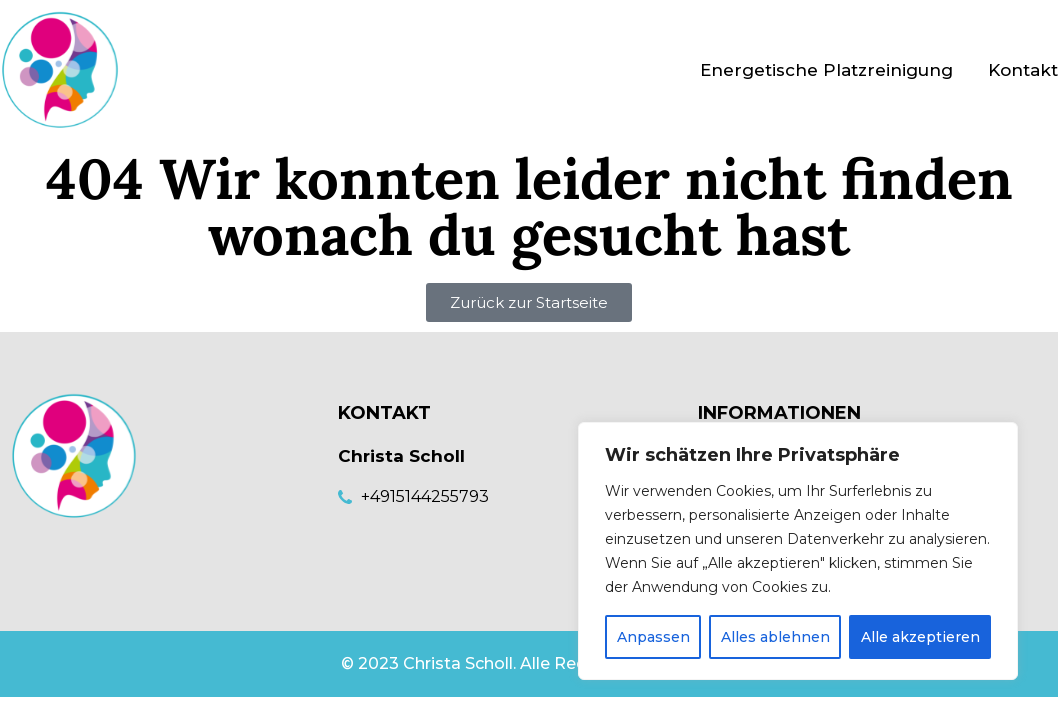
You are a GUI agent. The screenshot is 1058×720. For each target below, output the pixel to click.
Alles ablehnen (775, 637)
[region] (798, 551)
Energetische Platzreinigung (826, 70)
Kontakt (1023, 70)
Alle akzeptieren (920, 637)
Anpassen (653, 637)
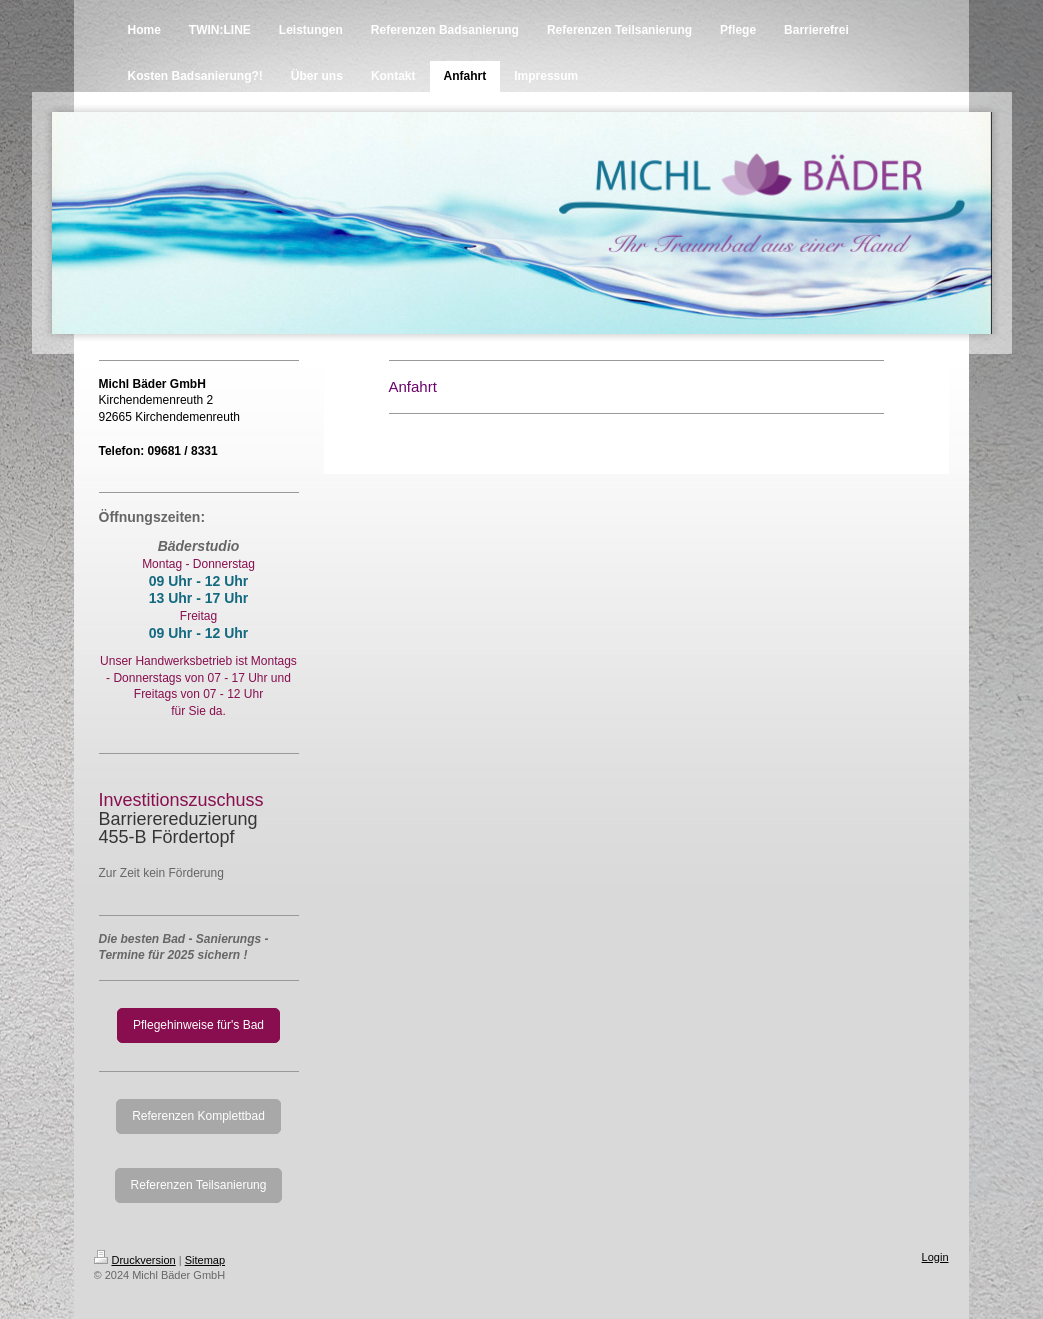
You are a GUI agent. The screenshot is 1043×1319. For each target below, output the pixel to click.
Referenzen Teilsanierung (199, 1185)
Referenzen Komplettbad (198, 1116)
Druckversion (135, 1260)
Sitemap (205, 1260)
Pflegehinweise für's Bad (198, 1025)
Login (935, 1257)
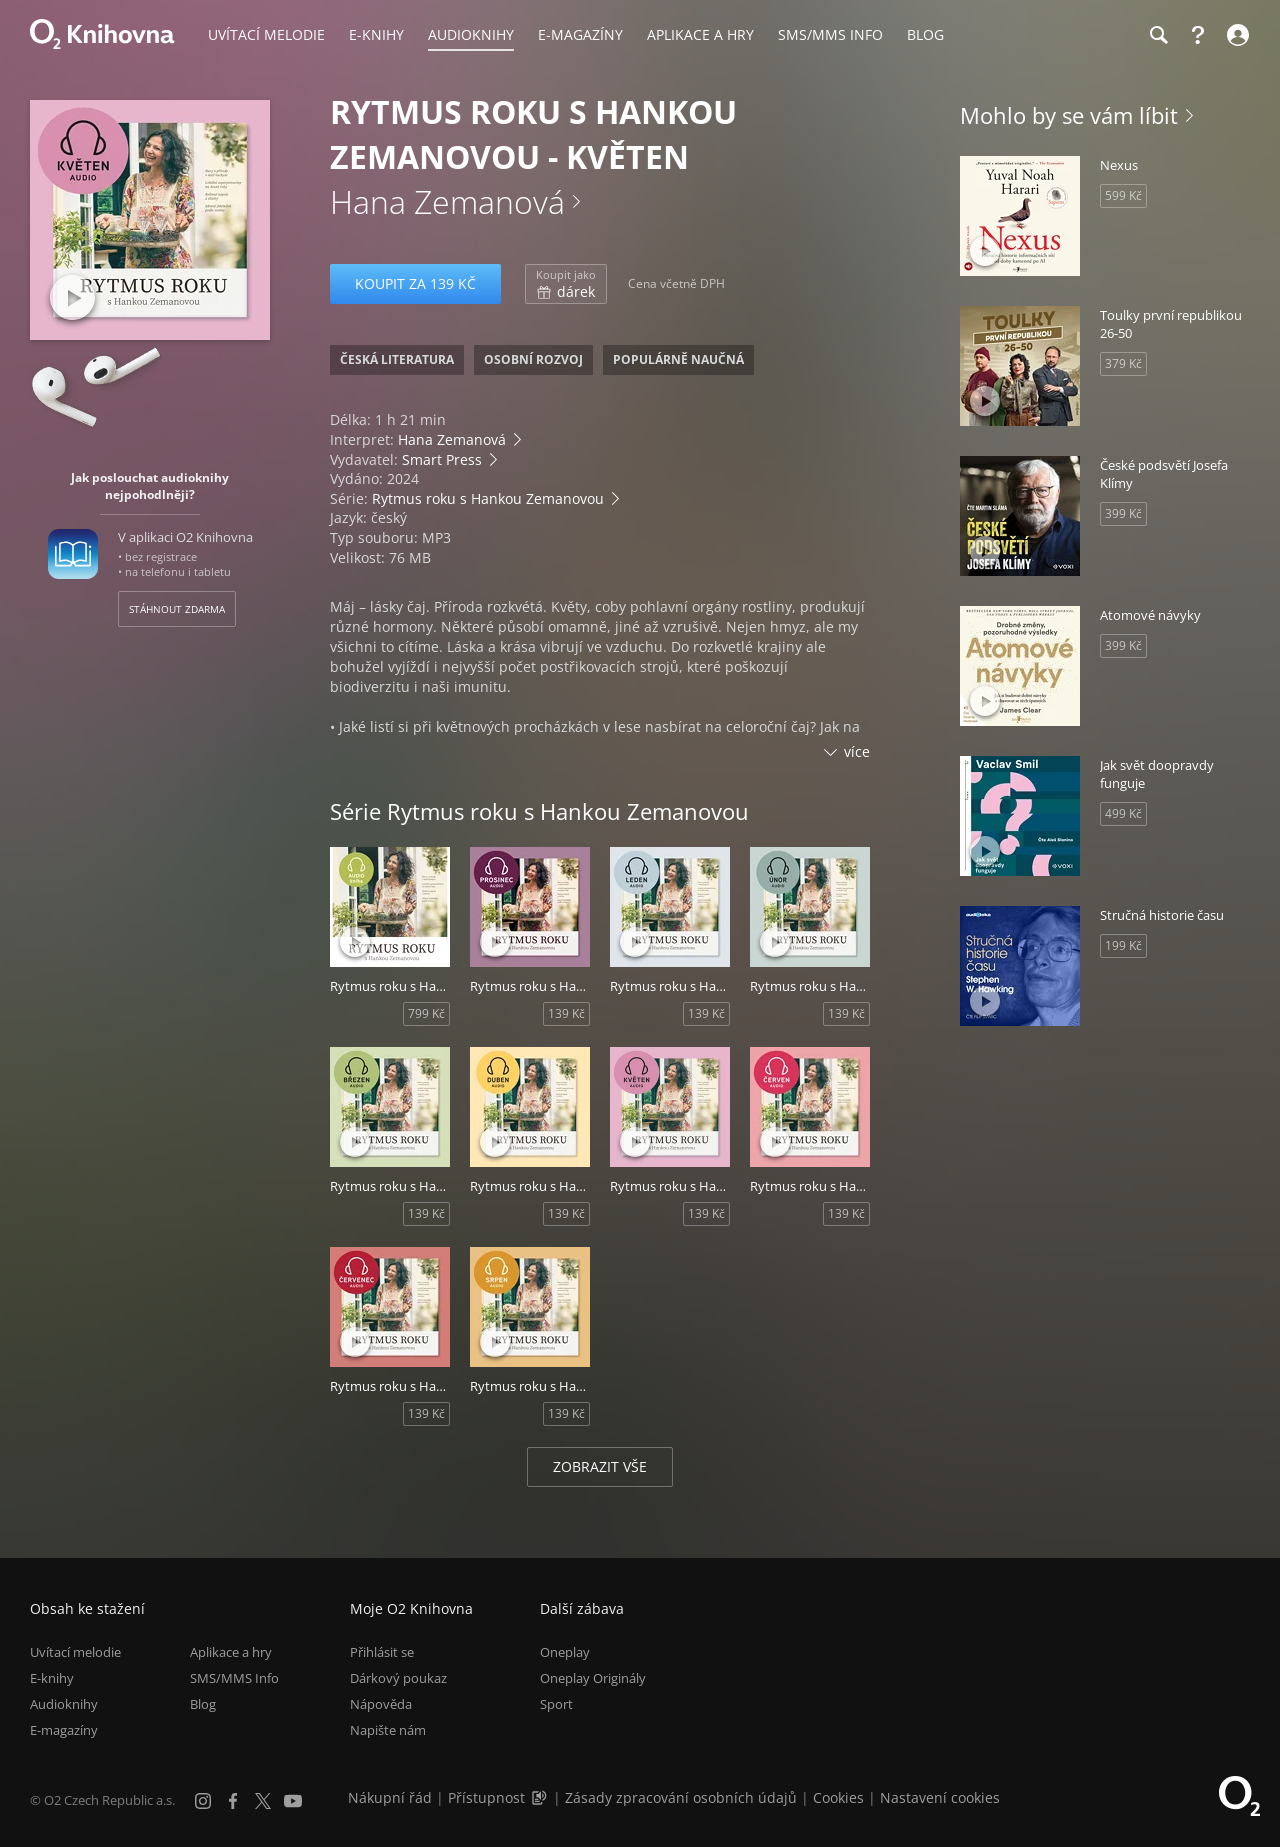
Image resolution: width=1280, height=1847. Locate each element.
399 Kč (1123, 513)
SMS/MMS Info (234, 1678)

******************************

Written instruction:
Collect every line in the records above that contains the word "each", and copy those lines in full.

Answer for the task:
You are a GUI agent. The screenshot is 1058×720. For each target below, output the pixel to click.
You are a GUI agent. The screenshot is 1043×1319. For each target below, output the pixel to click.
Image resolution: width=1280, height=1847. Locate each element.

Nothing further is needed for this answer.